==== THE INPUT ====

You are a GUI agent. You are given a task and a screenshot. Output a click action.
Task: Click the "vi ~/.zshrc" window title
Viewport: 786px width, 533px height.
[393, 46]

====
==== THE INPUT ====

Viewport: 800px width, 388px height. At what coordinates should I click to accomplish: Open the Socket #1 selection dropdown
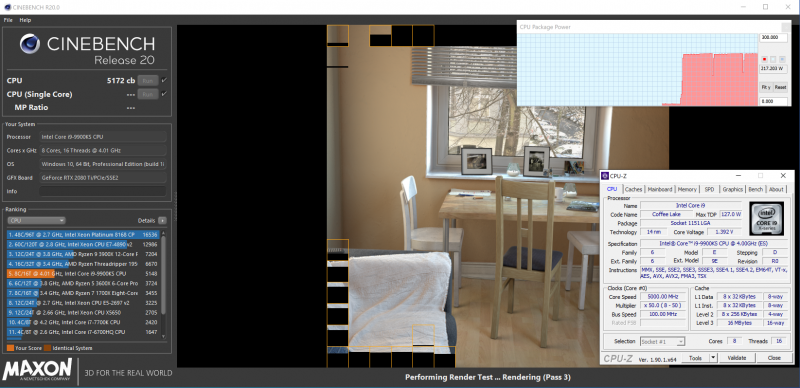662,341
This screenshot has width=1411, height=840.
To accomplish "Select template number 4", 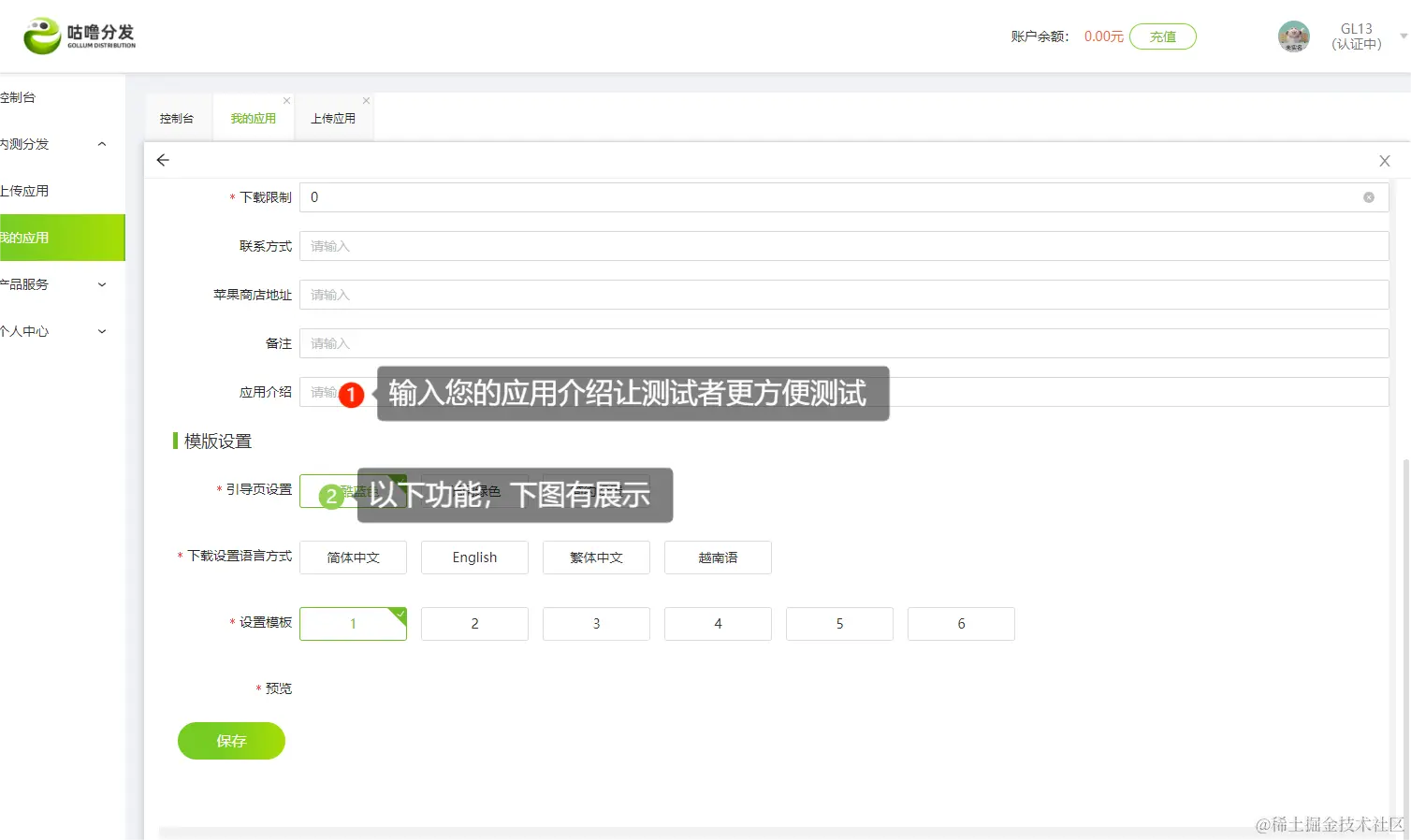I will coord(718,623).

====

• _TASK DESCRIPTION_: State how many lines of the material above contain the string "screenshot", treating uppercase and lowercase as different. Reply with the number only.

• _TASK OUTPUT_: 2